Cultura Transversal

Un vampiro en Claudio Coello

Posted in Autores, Joaquín Albaicín, Teatro y Artes Escénicas by paginatransversal on 16 febrero, 2016

JOAQUÍN ALBAICÍN - Foto José Luis Chaín-Soria Taurina

por Joaquín Albaicín – No sé si la calle Claudio Coello sigue llamándose así, pero por el momento la de San Bernardo sí, pese a haber escrito el monje, sin pelos en la lengua, su famosa loa a una organización tan franquista como la Orden del Temple, de infausto recuerdo para los mártires de las políticas de género, así que todavía me es dado localizar sin problemas el Teatro Arlequín, donde –formando un triángulo irregular con El Rey León y el Ballet de San Petersburgo- se reestrena, repone o lo que sea El vampiro de la calle Claudio Coello, de Luis Escobar y Juan Ignacio Luca de Tena. Ya se ha puesto el sol, con lo que es seguro que el hijo de la noche comparezca ante los espectadores. Huelga decir que llevo liada al cuello una espesísima bufanda que no me quito en toda la función, pues nunca se sabe quién pueda tocar a uno de vecino de butaca en esta clase de obras, y el de esta noche, de cuya existencia supo ya Madrid en 1949 y en el Teatro Alcázar, es un vampiro a la antigua, no como los amariconados de Crepúsculo, que comen ajo, se reflejan en los espejos, salen de día y visten casual.

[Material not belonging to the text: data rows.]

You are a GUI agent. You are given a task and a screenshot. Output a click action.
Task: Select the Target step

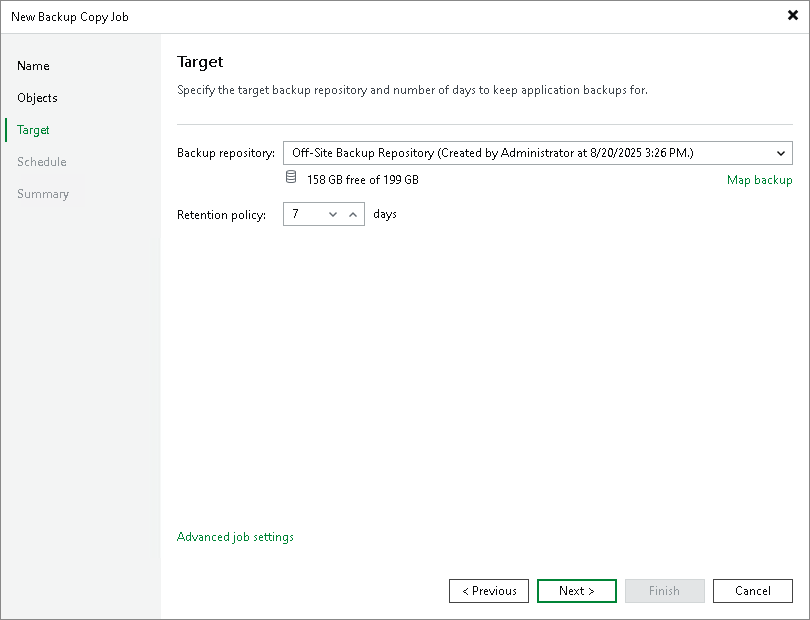pyautogui.click(x=32, y=130)
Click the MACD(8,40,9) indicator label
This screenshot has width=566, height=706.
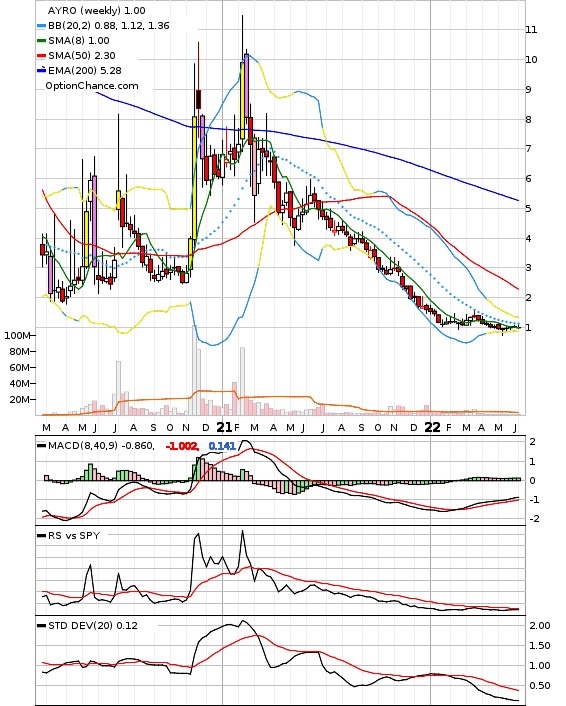82,446
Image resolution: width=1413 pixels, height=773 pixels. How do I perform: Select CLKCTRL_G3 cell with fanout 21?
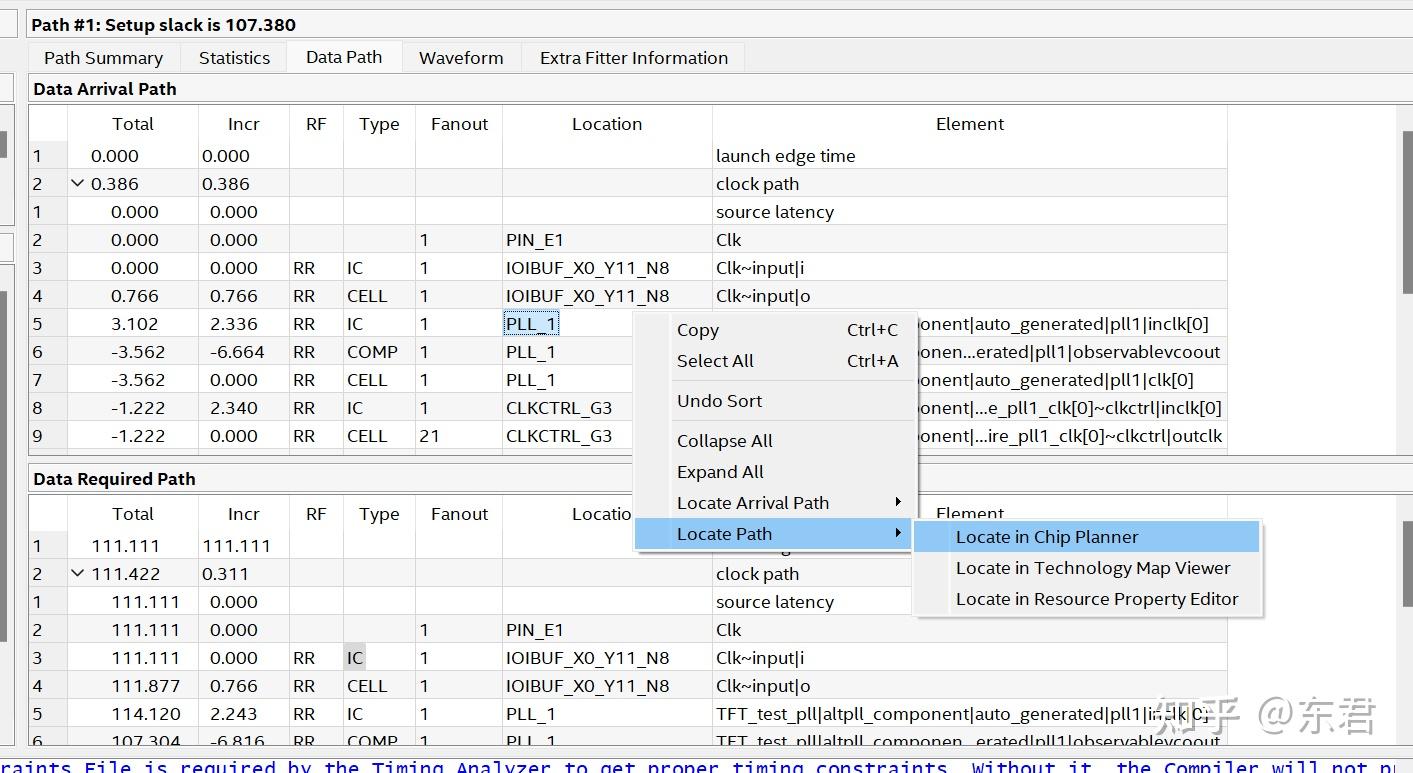tap(559, 436)
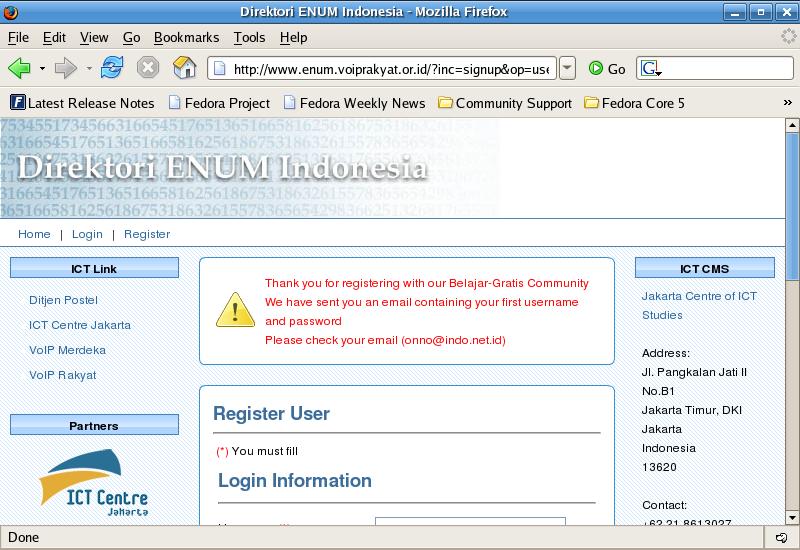This screenshot has width=800, height=550.
Task: Click the Back arrow navigation icon
Action: [x=19, y=69]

A propósito de la epidemia de casos de vampirismo que en el Siglo de las Luces asoló Europa Central y Oriental, escribió Voltaire que los únicos vampiros conocidos en París y Londres eran los usureros y recaudadores de impuestos que chupaban la sangre al pueblo. Lo recuerda Jacobo Siruela en su ensayo dedicado al vampirismo en Libros secretos (Atalanta), del que pronto nos ocuparemos. Se refería Voltaire con guasa, por tanto, a una modalidad de vampiro muy en boga aún en el siglo XXI en nuestra España, en la que cabe, empero, hacer mención de otra especie de upiro o vurdalak parece ser que bastante activa y que veríamos muy bien ejemplificada en la figura de ese Don Juan gallego al que todas las damas por él agraviadas tienen dedicado en internet un blog para advertir contra sus colmillos a eventuales incautas. Se trata, por lo visto, de un caballero de modales anticuados que enamora a las féminas con no otro fin que chuparles con avidez los fondos –mayormente, los bancarios- con una succión intermitente que puede durar años y de la que las hechizadas, pese a las frecuentes y poco justificadas ausencias del seductor, tardan en sospechar.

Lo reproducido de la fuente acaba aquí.